# Entries supplied

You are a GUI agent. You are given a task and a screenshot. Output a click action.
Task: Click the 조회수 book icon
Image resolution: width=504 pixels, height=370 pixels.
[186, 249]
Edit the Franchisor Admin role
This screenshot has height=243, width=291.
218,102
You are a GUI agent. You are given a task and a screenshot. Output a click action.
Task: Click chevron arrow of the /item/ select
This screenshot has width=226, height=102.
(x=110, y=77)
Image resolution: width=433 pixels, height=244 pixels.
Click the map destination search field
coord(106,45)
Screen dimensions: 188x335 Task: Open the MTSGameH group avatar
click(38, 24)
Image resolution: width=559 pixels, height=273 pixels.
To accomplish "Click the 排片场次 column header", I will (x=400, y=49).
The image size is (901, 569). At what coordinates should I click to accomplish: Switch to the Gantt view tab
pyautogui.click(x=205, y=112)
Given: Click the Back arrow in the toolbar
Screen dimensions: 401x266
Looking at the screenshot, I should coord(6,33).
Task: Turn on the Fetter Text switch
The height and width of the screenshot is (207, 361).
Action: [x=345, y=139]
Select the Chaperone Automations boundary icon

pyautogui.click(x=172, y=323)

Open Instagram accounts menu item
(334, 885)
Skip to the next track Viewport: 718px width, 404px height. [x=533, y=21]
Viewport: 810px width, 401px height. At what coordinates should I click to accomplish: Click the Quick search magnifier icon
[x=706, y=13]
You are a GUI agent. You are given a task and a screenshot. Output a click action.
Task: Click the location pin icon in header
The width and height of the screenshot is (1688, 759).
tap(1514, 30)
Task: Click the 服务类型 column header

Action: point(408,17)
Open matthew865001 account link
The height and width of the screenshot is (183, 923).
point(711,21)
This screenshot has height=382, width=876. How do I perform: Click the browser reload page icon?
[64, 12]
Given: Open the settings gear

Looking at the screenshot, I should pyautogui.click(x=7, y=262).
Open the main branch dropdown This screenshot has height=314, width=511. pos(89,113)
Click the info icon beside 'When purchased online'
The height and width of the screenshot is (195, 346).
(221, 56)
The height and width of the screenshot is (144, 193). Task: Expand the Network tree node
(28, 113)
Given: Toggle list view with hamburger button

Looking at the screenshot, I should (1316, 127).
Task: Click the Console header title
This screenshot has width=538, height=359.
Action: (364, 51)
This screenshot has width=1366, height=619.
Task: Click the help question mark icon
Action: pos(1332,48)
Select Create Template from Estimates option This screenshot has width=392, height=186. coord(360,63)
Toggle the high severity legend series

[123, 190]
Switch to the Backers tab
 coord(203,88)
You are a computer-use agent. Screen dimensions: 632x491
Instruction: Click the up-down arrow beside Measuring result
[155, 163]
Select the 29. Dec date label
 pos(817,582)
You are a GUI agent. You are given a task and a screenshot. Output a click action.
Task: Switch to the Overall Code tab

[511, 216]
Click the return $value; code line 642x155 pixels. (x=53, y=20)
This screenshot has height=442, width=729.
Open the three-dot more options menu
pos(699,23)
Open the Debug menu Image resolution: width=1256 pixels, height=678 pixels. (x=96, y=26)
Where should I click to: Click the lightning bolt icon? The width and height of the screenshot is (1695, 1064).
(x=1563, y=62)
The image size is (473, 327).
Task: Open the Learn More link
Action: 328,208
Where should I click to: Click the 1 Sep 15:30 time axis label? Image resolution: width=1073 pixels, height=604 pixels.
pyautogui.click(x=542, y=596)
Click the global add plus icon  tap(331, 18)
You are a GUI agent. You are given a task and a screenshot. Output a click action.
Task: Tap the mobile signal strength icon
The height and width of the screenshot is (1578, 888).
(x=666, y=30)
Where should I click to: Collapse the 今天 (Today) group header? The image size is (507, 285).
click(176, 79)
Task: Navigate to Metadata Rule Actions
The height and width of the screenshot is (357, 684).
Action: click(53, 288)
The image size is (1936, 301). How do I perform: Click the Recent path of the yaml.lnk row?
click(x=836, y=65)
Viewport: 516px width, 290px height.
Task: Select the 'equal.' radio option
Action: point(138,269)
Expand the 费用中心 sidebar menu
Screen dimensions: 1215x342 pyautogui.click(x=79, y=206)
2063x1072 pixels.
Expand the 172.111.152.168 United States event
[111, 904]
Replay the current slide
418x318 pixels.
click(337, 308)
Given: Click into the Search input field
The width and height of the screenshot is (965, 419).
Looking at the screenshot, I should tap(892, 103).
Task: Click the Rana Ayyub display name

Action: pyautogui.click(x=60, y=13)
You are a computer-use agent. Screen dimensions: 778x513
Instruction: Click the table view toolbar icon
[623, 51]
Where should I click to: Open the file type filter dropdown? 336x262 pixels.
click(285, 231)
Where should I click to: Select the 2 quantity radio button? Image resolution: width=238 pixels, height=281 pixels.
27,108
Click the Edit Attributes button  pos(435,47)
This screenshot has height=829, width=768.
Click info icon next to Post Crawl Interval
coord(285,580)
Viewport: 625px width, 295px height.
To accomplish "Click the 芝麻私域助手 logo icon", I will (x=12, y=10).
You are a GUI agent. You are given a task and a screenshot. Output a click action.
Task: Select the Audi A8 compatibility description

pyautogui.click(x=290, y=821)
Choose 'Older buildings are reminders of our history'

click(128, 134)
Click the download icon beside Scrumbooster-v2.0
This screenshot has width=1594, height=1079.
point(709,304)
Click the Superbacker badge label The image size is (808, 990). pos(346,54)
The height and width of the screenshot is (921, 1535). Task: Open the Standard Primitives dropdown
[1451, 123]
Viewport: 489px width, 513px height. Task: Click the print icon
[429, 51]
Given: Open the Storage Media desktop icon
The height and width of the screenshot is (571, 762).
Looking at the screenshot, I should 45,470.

# Work to do
Reproduce all of the records above, replacing each occurrence of "column header" with "column heading" and leaving everything else unchanged.

# Output of the exercise
You are a GUI agent. You are given a task and a screenshot. Output a click action.
Task: Click the 조회수 book icon
Image resolution: width=504 pixels, height=370 pixels.
[186, 249]
Edit the Franchisor Admin role
This screenshot has height=243, width=291.
218,102
You are a GUI agent. You are given a task and a screenshot. Output a click action.
Task: Click chevron arrow of the /item/ select
This screenshot has width=226, height=102.
(x=110, y=77)
Image resolution: width=433 pixels, height=244 pixels.
Click the map destination search field
coord(106,45)
Screen dimensions: 188x335 Task: Open the MTSGameH group avatar
click(38, 24)
Image resolution: width=559 pixels, height=273 pixels.
To accomplish "Click the 排片场次 column heading", I will (x=400, y=49).
The image size is (901, 569). At what coordinates should I click to accomplish: Switch to the Gantt view tab
pyautogui.click(x=205, y=112)
Given: Click the Back arrow in the toolbar
Screen dimensions: 401x266
Looking at the screenshot, I should coord(6,33).
Task: Turn on the Fetter Text switch
The height and width of the screenshot is (207, 361).
Action: [x=345, y=139]
Select the Chaperone Automations boundary icon

pyautogui.click(x=172, y=323)

Open Instagram accounts menu item
(334, 885)
Skip to the next track Viewport: 718px width, 404px height. [x=533, y=21]
Viewport: 810px width, 401px height. At what coordinates should I click to accomplish: Click the Quick search magnifier icon
[x=706, y=13]
You are a GUI agent. You are given a task and a screenshot. Output a click action.
Task: Click the location pin icon in header
The width and height of the screenshot is (1688, 759).
tap(1514, 30)
Task: Click the 服务类型 column heading

Action: point(408,17)
Open matthew865001 account link
The height and width of the screenshot is (183, 923).
point(711,21)
This screenshot has height=382, width=876. How do I perform: Click the browser reload page icon?
[64, 12]
Given: Open the settings gear

Looking at the screenshot, I should pyautogui.click(x=7, y=262).
Open the main branch dropdown This screenshot has height=314, width=511. pos(89,113)
Click the info icon beside 'When purchased online'
The height and width of the screenshot is (195, 346).
(221, 56)
The height and width of the screenshot is (144, 193). Task: Expand the Network tree node
(28, 113)
Given: Toggle list view with hamburger button

Looking at the screenshot, I should (1316, 127).
Task: Click the Console header title
This screenshot has width=538, height=359.
Action: (364, 51)
This screenshot has width=1366, height=619.
Task: Click the help question mark icon
Action: pos(1332,48)
Select Create Template from Estimates option This screenshot has width=392, height=186. coord(360,63)
Toggle the high severity legend series

[123, 190]
Switch to the Backers tab
 coord(203,88)
You are a computer-use agent. Screen dimensions: 632x491
Instruction: Click the up-down arrow beside Measuring result
[155, 163]
Select the 29. Dec date label
 pos(817,582)
You are a GUI agent. You are given a task and a screenshot. Output a click action.
Task: Switch to the Overall Code tab

[511, 216]
Click the return $value; code line 642x155 pixels. (x=53, y=20)
This screenshot has height=442, width=729.
Open the three-dot more options menu
pos(699,23)
Open the Debug menu Image resolution: width=1256 pixels, height=678 pixels. (x=96, y=26)
Where should I click to: Click the lightning bolt icon? The width and height of the screenshot is (1695, 1064).
(x=1563, y=62)
The image size is (473, 327).
Task: Open the Learn More link
Action: 328,208
Where should I click to: Click the 1 Sep 15:30 time axis label? Image resolution: width=1073 pixels, height=604 pixels.
pyautogui.click(x=542, y=596)
Click the global add plus icon  tap(331, 18)
You are a GUI agent. You are given a task and a screenshot. Output a click action.
Task: Tap the mobile signal strength icon
The height and width of the screenshot is (1578, 888).
(x=666, y=30)
Where should I click to: Collapse the 今天 (Today) group header? The image size is (507, 285).
click(176, 79)
Task: Navigate to Metadata Rule Actions
The height and width of the screenshot is (357, 684).
Action: click(53, 288)
The image size is (1936, 301). How do I perform: Click the Recent path of the yaml.lnk row?
click(x=836, y=65)
Viewport: 516px width, 290px height.
Task: Select the 'equal.' radio option
Action: point(138,269)
Expand the 费用中心 sidebar menu
Screen dimensions: 1215x342 pyautogui.click(x=79, y=206)
2063x1072 pixels.
Expand the 172.111.152.168 United States event
[111, 904]
Replay the current slide
418x318 pixels.
click(337, 308)
Given: Click into the Search input field
The width and height of the screenshot is (965, 419).
Looking at the screenshot, I should tap(892, 103).
Task: Click the Rana Ayyub display name

Action: pyautogui.click(x=60, y=13)
You are a computer-use agent. Screen dimensions: 778x513
Instruction: Click the table view toolbar icon
[623, 51]
Where should I click to: Open the file type filter dropdown? 336x262 pixels.
click(285, 231)
Where should I click to: Select the 2 quantity radio button? Image resolution: width=238 pixels, height=281 pixels.
27,108
Click the Edit Attributes button  pos(435,47)
This screenshot has height=829, width=768.
Click info icon next to Post Crawl Interval
coord(285,580)
Viewport: 625px width, 295px height.
To accomplish "Click the 芝麻私域助手 logo icon", I will (x=12, y=10).
You are a GUI agent. You are given a task and a screenshot. Output a click action.
Task: Select the Audi A8 compatibility description

pyautogui.click(x=290, y=821)
Choose 'Older buildings are reminders of our history'

click(128, 134)
Click the download icon beside Scrumbooster-v2.0
This screenshot has width=1594, height=1079.
point(709,304)
Click the Superbacker badge label The image size is (808, 990). pos(346,54)
The height and width of the screenshot is (921, 1535). Task: Open the Standard Primitives dropdown
[1451, 123]
Viewport: 489px width, 513px height. Task: Click the print icon
[429, 51]
Given: Open the Storage Media desktop icon
The height and width of the screenshot is (571, 762).
Looking at the screenshot, I should 45,470.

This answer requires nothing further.